**What the exercise asks:** Rewrite the records below so that every "Locate an element on the screen" becomes "Find an element on the screen", leaving everything else unchanged.

Records
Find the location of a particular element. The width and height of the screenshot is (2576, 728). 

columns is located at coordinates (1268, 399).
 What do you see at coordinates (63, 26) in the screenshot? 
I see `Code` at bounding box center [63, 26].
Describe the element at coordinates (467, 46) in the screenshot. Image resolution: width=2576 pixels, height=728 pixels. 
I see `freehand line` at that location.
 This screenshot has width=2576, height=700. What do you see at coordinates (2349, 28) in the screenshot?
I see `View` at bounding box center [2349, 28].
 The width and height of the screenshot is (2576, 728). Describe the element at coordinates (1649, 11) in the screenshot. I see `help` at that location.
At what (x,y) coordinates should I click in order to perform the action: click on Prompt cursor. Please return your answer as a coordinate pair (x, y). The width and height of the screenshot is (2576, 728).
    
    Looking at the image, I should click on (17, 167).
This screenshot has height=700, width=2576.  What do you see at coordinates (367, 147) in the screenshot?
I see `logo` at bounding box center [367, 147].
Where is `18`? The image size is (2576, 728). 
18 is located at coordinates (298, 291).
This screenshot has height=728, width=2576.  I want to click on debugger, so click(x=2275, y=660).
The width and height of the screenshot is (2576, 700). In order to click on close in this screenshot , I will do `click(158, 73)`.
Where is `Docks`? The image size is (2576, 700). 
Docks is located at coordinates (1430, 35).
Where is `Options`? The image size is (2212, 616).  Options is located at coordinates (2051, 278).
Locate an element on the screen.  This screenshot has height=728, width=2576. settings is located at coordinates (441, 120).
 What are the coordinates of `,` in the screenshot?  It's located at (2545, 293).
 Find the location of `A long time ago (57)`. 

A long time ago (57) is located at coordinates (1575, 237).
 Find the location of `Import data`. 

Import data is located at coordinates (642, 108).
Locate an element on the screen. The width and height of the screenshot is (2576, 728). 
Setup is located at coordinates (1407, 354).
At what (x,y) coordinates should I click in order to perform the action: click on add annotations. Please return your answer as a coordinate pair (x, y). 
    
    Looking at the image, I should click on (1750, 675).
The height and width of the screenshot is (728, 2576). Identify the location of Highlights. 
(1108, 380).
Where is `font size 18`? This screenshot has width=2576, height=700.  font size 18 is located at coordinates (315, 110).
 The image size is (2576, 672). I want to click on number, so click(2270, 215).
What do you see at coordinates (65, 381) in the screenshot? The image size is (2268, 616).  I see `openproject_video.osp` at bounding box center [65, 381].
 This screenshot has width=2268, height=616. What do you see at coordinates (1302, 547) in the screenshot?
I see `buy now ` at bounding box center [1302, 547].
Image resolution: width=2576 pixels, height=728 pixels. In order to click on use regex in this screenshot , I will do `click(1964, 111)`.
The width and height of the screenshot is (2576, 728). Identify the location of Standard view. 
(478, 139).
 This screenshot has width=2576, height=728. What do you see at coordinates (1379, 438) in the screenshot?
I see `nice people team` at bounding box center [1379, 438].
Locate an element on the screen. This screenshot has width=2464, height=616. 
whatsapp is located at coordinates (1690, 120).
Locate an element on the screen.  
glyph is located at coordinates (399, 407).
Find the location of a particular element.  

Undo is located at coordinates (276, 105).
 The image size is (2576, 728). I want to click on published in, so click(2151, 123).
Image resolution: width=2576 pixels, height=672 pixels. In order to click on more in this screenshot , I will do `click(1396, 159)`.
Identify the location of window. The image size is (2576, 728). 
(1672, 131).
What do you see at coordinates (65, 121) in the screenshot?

**Output:**
Find the location of a particular element. The width and height of the screenshot is (2576, 728). 

columns is located at coordinates (1268, 399).
 What do you see at coordinates (63, 26) in the screenshot? 
I see `Code` at bounding box center [63, 26].
Describe the element at coordinates (467, 46) in the screenshot. Image resolution: width=2576 pixels, height=728 pixels. 
I see `freehand line` at that location.
 This screenshot has width=2576, height=700. What do you see at coordinates (2349, 28) in the screenshot?
I see `View` at bounding box center [2349, 28].
 The width and height of the screenshot is (2576, 728). Describe the element at coordinates (1649, 11) in the screenshot. I see `help` at that location.
At what (x,y) coordinates should I click in order to perform the action: click on Prompt cursor. Please return your answer as a coordinate pair (x, y). The width and height of the screenshot is (2576, 728).
    
    Looking at the image, I should click on (17, 167).
This screenshot has height=700, width=2576.  What do you see at coordinates (367, 147) in the screenshot?
I see `logo` at bounding box center [367, 147].
Where is `18`? The image size is (2576, 728). 
18 is located at coordinates (298, 291).
This screenshot has height=728, width=2576.  I want to click on debugger, so click(x=2275, y=660).
The width and height of the screenshot is (2576, 700). In order to click on close in this screenshot , I will do `click(158, 73)`.
Where is `Docks`? The image size is (2576, 700). 
Docks is located at coordinates (1430, 35).
Where is `Options`? The image size is (2212, 616).  Options is located at coordinates (2051, 278).
Find an element on the screen.  This screenshot has height=728, width=2576. settings is located at coordinates (441, 120).
 What are the coordinates of `,` in the screenshot?  It's located at (2545, 293).
 Find the location of `A long time ago (57)`. 

A long time ago (57) is located at coordinates (1575, 237).
 Find the location of `Import data`. 

Import data is located at coordinates (642, 108).
Find an element on the screen. The width and height of the screenshot is (2576, 728). 
Setup is located at coordinates (1407, 354).
At what (x,y) coordinates should I click in order to perform the action: click on add annotations. Please return your answer as a coordinate pair (x, y). 
    
    Looking at the image, I should click on (1750, 675).
The height and width of the screenshot is (728, 2576). Identify the location of Highlights. 
(1108, 380).
Where is `font size 18`? This screenshot has width=2576, height=700.  font size 18 is located at coordinates (315, 110).
 The image size is (2576, 672). I want to click on number, so click(2270, 215).
What do you see at coordinates (65, 381) in the screenshot? The image size is (2268, 616).  I see `openproject_video.osp` at bounding box center [65, 381].
 This screenshot has width=2268, height=616. What do you see at coordinates (1302, 547) in the screenshot?
I see `buy now ` at bounding box center [1302, 547].
Image resolution: width=2576 pixels, height=728 pixels. In order to click on use regex in this screenshot , I will do `click(1964, 111)`.
The width and height of the screenshot is (2576, 728). Identify the location of Standard view. 
(478, 139).
 This screenshot has width=2576, height=728. What do you see at coordinates (1379, 438) in the screenshot?
I see `nice people team` at bounding box center [1379, 438].
Find an element on the screen. This screenshot has width=2464, height=616. 
whatsapp is located at coordinates (1690, 120).
Find an element on the screen.  
glyph is located at coordinates (399, 407).
Find the location of a particular element.  

Undo is located at coordinates (276, 105).
 The image size is (2576, 728). I want to click on published in, so click(2151, 123).
Image resolution: width=2576 pixels, height=672 pixels. In order to click on more in this screenshot , I will do `click(1396, 159)`.
Identify the location of window. The image size is (2576, 728). 
(1672, 131).
What do you see at coordinates (65, 121) in the screenshot?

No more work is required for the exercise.